Video hosting platforms generally only allow you to upload your video to an existing website and then they will most likely take a cut of your ad revenue (or fee revenue). Some of these platforms are free and then their advertisements show up on your videos. Some may also give you a cut of their advertisement revenue. There are others that may charge a fee for the service and will waive the advertisements on your videos for your viewers’ benefit (e.g. Vimeo). Video hosting platforms offer the benefit of managing everything for you.

Freedom level: Low.

Stress level: Low/none.

Risk of de-platforming: High.

Blockchain-Based Video Hosting Platforms

I still have my eye on these platforms and am waiting to see how things play out, but some are streaming on blockchain-based platforms that have nifty monetization and donation systems in place for streamers as an alternative to advertisements. One of the most well-known examples of that is DLive. The most popular live streamer to stream on DLive is PewDiePie. Another similar platform is DTube.

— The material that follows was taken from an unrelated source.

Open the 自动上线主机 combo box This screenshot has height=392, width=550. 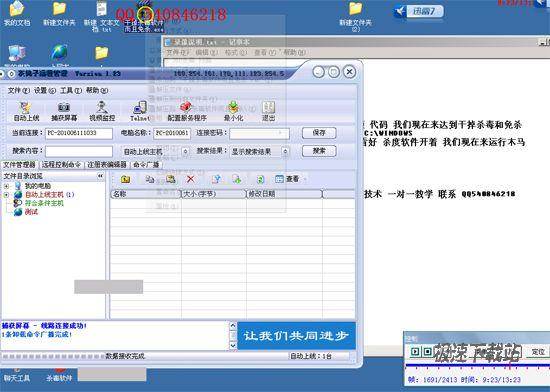click(x=155, y=151)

Self-Hosting (Bare-Metal Hosting)

Bare-metal hosting refers to running your own physical server. This means you would buy or rent a machine and store it in your own facility (or a rented facility). This gives you full control over the operating system, choice of Internet connection, the parts in your server, and the list goes on. This is the ultimate option with regards to your freedom.

Bare-metal hosting has a high capital cost and you have to handle all maintenance yourself (including the replacement of server parts, network switches, and everything else). However, here are some examples of things you might want to tackle yourself to save money, improve performance, or achieve other goals:

  • Storage type: You could choose slow, low cost drives for backup and an SSD for your operating system. Or any other combination of drives.
  • Processor type.
  • RAM to CPU core ratio.
  • Backup mechanism.
  • Internet connection.
  • Power source (solar power, wind power, geothermal, etc).
  • Cooling method: Air conditioning, liquid cooling, ventilation, sub-sea cooling.

Freedom level: Very high.

Stress level: Very high.

Risk of de-platforming: Low. However, your Internet service provider (ISP) or domain name provider could still terminate your connection or domain.